I'm in trouble to understand steps 5 and 6.

5 --> Image Builder
6 --> I run that command from /etc/rc.local (that I packaged into the image myself) to disable the "Keep Settings" prompt in LuCI.

And maybe this: https://openwrt.org/docs/guide-developer/uci-defaults

I am using this to add my custom scripts that include the UUID of the extra partition to mount from fstab.

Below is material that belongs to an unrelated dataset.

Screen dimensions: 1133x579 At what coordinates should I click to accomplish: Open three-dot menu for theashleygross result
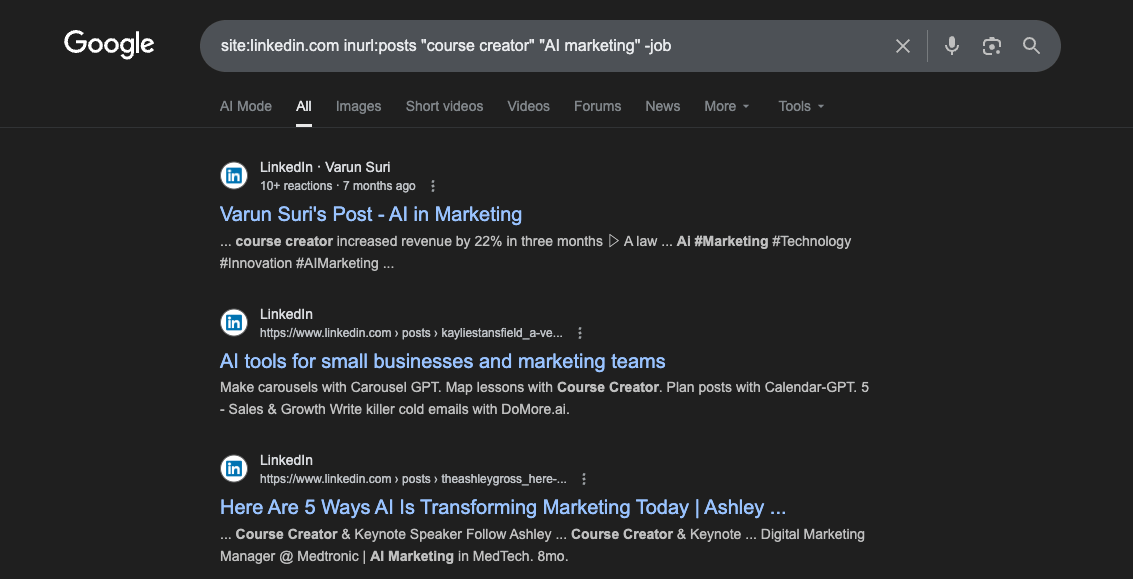pyautogui.click(x=584, y=479)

Using the FILES option in make ?
So you directly insert into the image a file/script that mount the partition into fstab using the correct UUID ?
Ok, it's tricky.https://openwrt.org/docs/guide-developer/uci-defaults

Yes, FILES=
Not exactly. I add a script under /etc/uci-defaults/ that gets executed on the first boot and executes uci commands to configure /etc/config/fstab. Something like uci set fstab.mnt_data.uuid=blah. There are way more steps, but that is the idea.

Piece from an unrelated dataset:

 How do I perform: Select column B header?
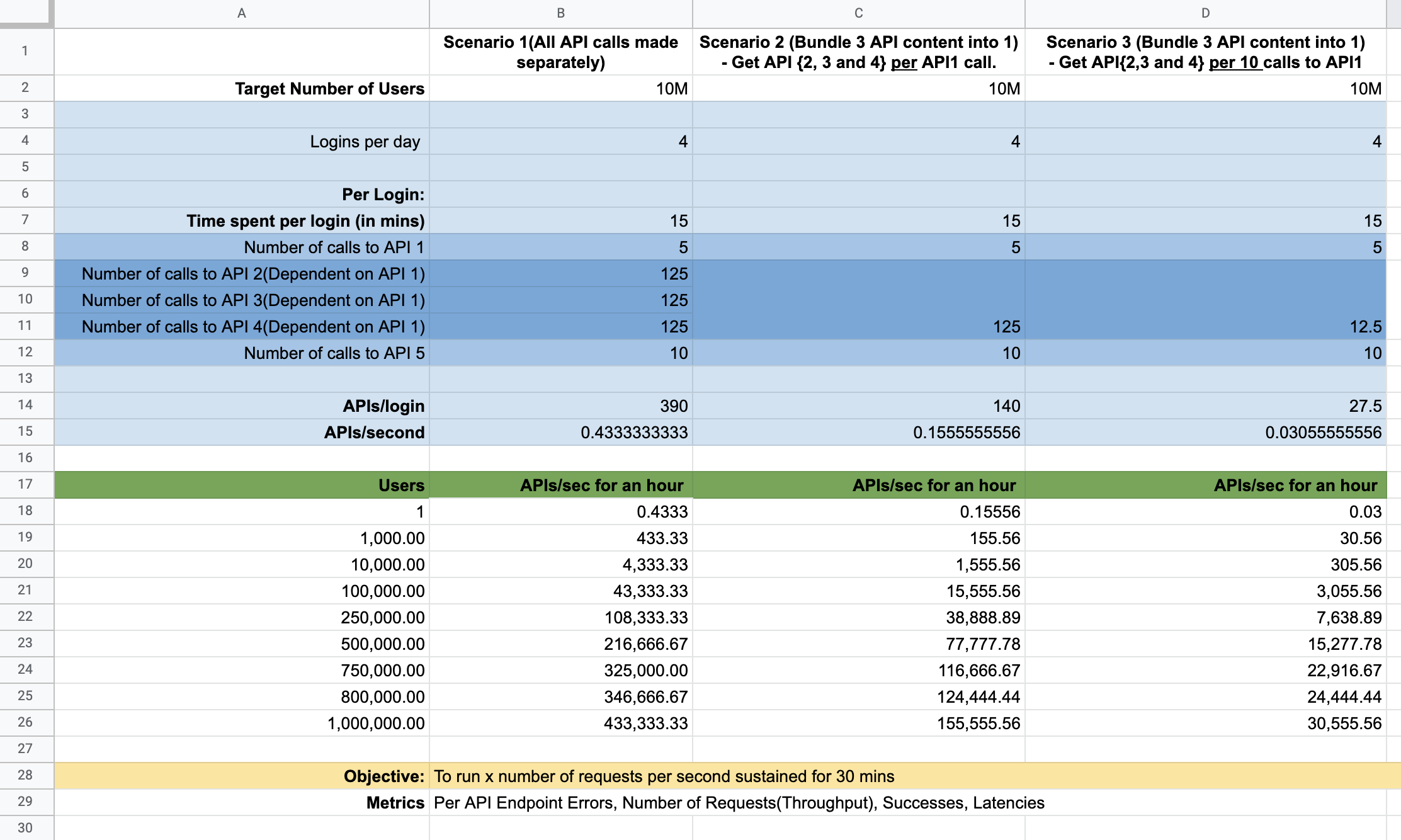(x=560, y=13)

You can configure everything via LuCI and keep the config. That will also work.

Ok I got the idea. I'm a little rusty about all this.
Thank you for your patience.

That was exactly the point: combine the benefits of squashfs and also have an extra partition.

squashfs nor ext4 will provide this on their own. You need to spin up your own firmware or use luci-app-attendedsysupgrade

It is not just two images, but two separate steps. The first image is used to create OpenWrt partitions and then create a new partition for the rest of the disk (I used fdisk for that). Then blkid will tell me the partition UUID that I add to my setup script that is a part of my firmware. My script in the second image will instruct OpenWrt to mount it as /opt in /opt/config/fstab (Mount Points in LuCI).

Affirmative.

Correct. A new partition is created for the unused space. squashfs cannot be extended, only ext4.

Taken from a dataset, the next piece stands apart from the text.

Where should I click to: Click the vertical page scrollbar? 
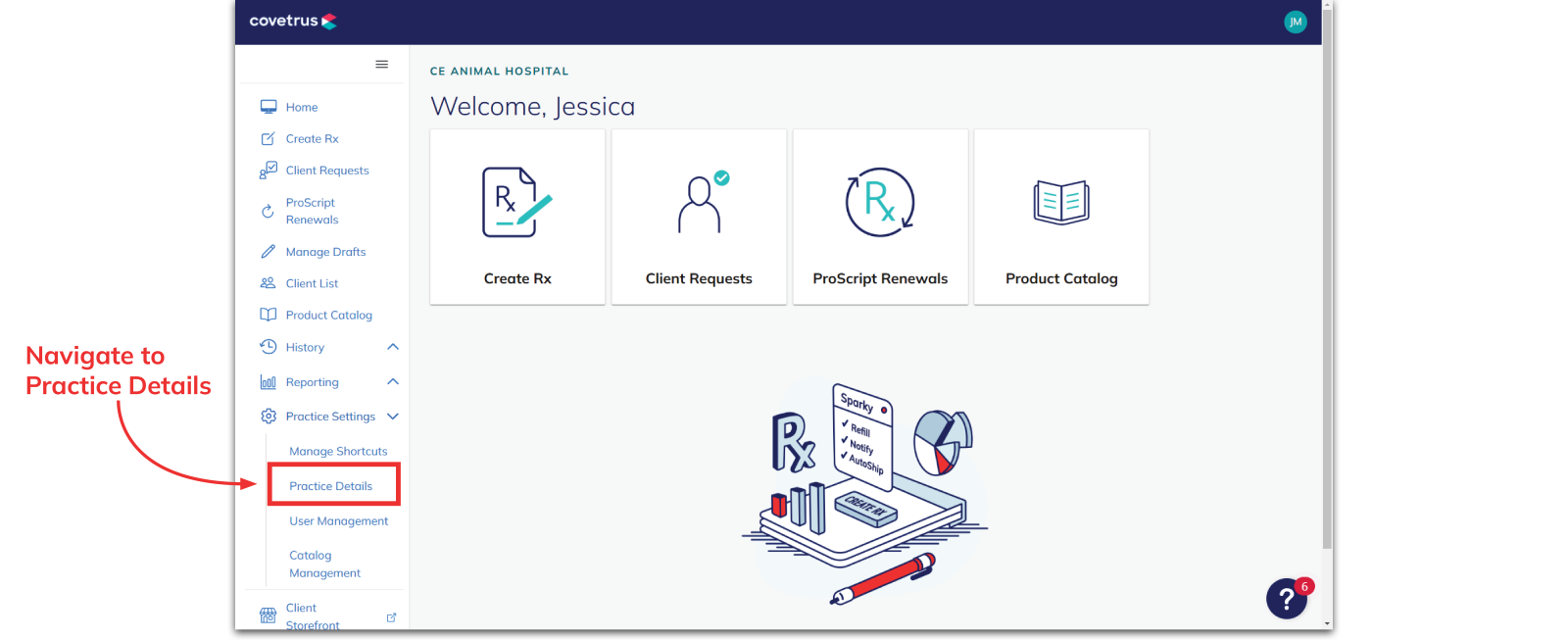click(1327, 274)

Negative. The packages are a part of the firmware I build using Image Builder: see PACKAGES=.

This is not how it works. PROFILE=generic and I do not place downloaded squashfs into it. All packages are already in it via PACKAGES=.

What flags? The only thing I do is to increase the partition sizes:

sed -i 's/^CONFIG_TARGET_KERNEL_PARTSIZE=.*$/CONFIG_TARGET_KERNEL_PARTSIZE=32/g' .config
sed -i 's/^CONFIG_TARGET_ROOTFS_PARTSIZE=.*$/CONFIG_TARGET_ROOTFS_PARTSIZE=2048/g' .config

I would advice you to experiment with the Image Builder first. Then you may want to look into /etc/uci-defaults for auto-configuration if you want. Adding a partition will be easier after.

Image Builder
x86/64 Build

Here is a basic recipe:

wget https://downloads.openwrt.org/releases/22.03-SNAPSHOT/targets/x86/64/openwrt-imagebuilder-22.03-SNAPSHOT-x86-64.Linux-x86_64.tar.xz
tar Jxf openwrt-imagebuilder-22.03-SNAPSHOT-x86-64.Linux-x86_64.tar.xz
cd openwrt-imagebuilder-22.03-SNAPSHOT-x86-64.Linux-x86_64
sed -i 's/^CONFIG_TARGET_KERNEL_PARTSIZE=.*$/CONFIG_TARGET_KERNEL_PARTSIZE=32/g' .config
sed -i 's/^CONFIG_TARGET_ROOTFS_PARTSIZE=.*$/CONFIG_TARGET_ROOTFS_PARTSIZE=2048/g' .config
make image PROFILE=generic PACKAGES="unzip tar htop fdisk"

The squashfs & ext4 images will be under /firmware.

Once you make this work, you will be ready to proceed to the next step.